Le terme anglo-saxon “soap”, traditionnellement réservé aux feuilletons télévisés des ménagères de moins de cinquante ans et facilement traduisible par “soupe”, s’applique à merveille à Dan Brown. Ses bouquins, dont les ventes lui permettent de vivre largement de ses droits d’auteurs, sont un mélange des fantasmes d’une population de lecteurs incultes.

Bien que mal écrit, à la limite du gloubiboulga du “Cinquante nuances de Grey”, Dan Brown sait développer une intrigue, en surfant sur la ligne tenue du roman et de la pseudo-réalité des amateurs de complots en tout genre.

Sur Evène, l'intrigue est résumée ainsi

"Robert Langdon, professeur de symbologie à Harvard, se réveille en pleine nuit à l'hôpital. Désorienté, blessé à la tête, il n'a aucun souvenir des dernières trente-six heures. Pourquoi se retrouve-t-il à Florence ? D'où vient cet objet macabre que les médecins ont découvert dans ses affaires ? Quand son monde vire brutalement au cauchemar, Langdon va s'enfuir avec une jeune femme, Sienna Brooks. Rapidement, Langdon comprend qu'il est en possession d'un message codé créé par un éminent scientifique - un génie qui a voué sa vie à éviter la fin du monde, une obsession qui n'a d'égale que sa passion pour l'une des oeuvres de Dante Alighieri: le grand poème épique Inferno.

Pris dans une course contre la montre, Langdon et Sienna remontent le temps à travers un dédale de lieux mythiques, explorant passages dérobés et secrets anciens, pour retrouver l'ultime création du scientifique - véritable bombe à retardement - dont personne ne sait si elle va améliorer la vie sur terre ou la détruire."

Son nouveau roman, Inferno, échappera t’il à la règle “Brown” ?

Déjà, le “bidule” commence mal ; les teasers sont légions et on nous balance infos étranges sur infos étranges ; ça causerait de clés USB dernier cri, de manuscrits cachés, de personnels de sécurités ultra entraînés et armé comme des portes-avions ; bref : de l’étrange et du punchy comme Dan sait l’écrire. Les traducteurs ont eu, chrono en main, à peine deux mois pour traduire 567 pages. On est tenté d'imaginer que l'éditeur de Dan Brown transférera bientôt sa production en Chine, là où la main d´oeuvre est meilleur marché.

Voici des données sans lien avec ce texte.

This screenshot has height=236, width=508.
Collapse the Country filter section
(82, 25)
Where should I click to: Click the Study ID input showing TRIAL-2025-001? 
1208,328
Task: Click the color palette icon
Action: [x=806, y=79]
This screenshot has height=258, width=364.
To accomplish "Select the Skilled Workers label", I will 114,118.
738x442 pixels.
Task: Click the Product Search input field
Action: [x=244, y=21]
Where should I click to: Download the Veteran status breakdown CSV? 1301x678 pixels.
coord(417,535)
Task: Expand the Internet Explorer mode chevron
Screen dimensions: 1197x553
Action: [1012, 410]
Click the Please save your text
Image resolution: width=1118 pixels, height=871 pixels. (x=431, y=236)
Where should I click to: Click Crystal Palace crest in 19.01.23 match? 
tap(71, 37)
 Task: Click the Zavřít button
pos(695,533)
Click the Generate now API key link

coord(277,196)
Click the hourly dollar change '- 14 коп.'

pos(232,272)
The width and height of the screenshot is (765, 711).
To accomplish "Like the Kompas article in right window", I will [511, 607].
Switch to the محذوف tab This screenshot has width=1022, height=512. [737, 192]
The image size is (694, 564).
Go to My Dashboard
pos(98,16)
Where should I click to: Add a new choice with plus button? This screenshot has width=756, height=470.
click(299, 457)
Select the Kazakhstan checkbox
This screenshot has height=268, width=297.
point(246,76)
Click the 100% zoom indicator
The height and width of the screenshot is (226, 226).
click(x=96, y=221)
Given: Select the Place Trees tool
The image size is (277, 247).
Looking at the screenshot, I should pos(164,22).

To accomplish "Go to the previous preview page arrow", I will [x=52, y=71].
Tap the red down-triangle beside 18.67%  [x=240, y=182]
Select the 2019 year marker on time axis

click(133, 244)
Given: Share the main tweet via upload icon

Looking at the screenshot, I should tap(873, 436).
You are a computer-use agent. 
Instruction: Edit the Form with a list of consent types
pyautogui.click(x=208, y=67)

Les lecteurs sont censés découvrir la Divine Comédie de Dante. Nul doute qu'ils n'ont jamais entendu parler de la Porte de l'Enfer de Rodin. Et pour que ce ne soit pas trop fastidieux pour les fans de Dan, le tout est agrémenté d'une intrigue de roman de gare. Quitte a falsifier la réalité artistique de l'œuvre de Dante. Et non, les lecteurs de Dan Brown n'en sauront pas plus, après avoir lu Inferno, sur la Divine Comédie.

Inferno, bientôt une suite?

Dan va-t-il être tenté de surfer sur la vague des livres en plusieurs parties? On s'attend à lire la suite d'Inferno sous le titre de Purgatorio et Paradiso. Après les romans policiers nous aurons certainement droit aux romans à l'eau de rose. Autant se renouveler pour ne pas lasser ses lecteurs et piquer ceux de Guillaume Musso et Marc Levy. Le tiroir-caisse ne s'en portera que mieux.

Il n'y a aucun doute qu'Inferno va figurer dans les meilleures ventes de la Fnac. Après un plan marketing bien gras attrape-couillons, on s'attend à voir Inferno adapté en film. La culture consommateur a de beaux jours devant elle.

La paralittérature ou la culture consommateur

La paralittérature regroupe toutes les formes d'écrits qui se situent en marge de l'institution littéraire, autrement dit le corpus des textes dont le statut littéraire est rendu incertain par l'absence de reconnaissance sans être pour autant pleinement identifiable à un autre régime d'écriture (comme l'histoire, le journalisme, etc.). On emploie cette notion surtout pour désigner les différentes formes de littérature populaire, comme la littérature de colportage, le roman d'aventure, le roman policier, le roman de gare, la science-fiction, le roman à l'eau de rose etc., genres où l'ambition littéraire cède le pas au plaisir immédiat du lecteur et à l'appât du gain que cela entraîne pour leurs auteurs.

Consommez moins mais consommez mieux.

Les romans de gare, c'est comme la malbouffe. Plus on en consomme et plus on est en pleine indigestion et le surpoids est inévitable. Évitez les grandes surfaces et leur anonymat, qui mettent en tête de gondole les boîtes de lasagnes en promo. Privilégiez les librairies indépendantes où vous rencontrerez des professionnels passionnés par leur métier. Et c'est dans ces lieux magiques que vous aurez une réelle initiation à l'institution qu'est la littérature.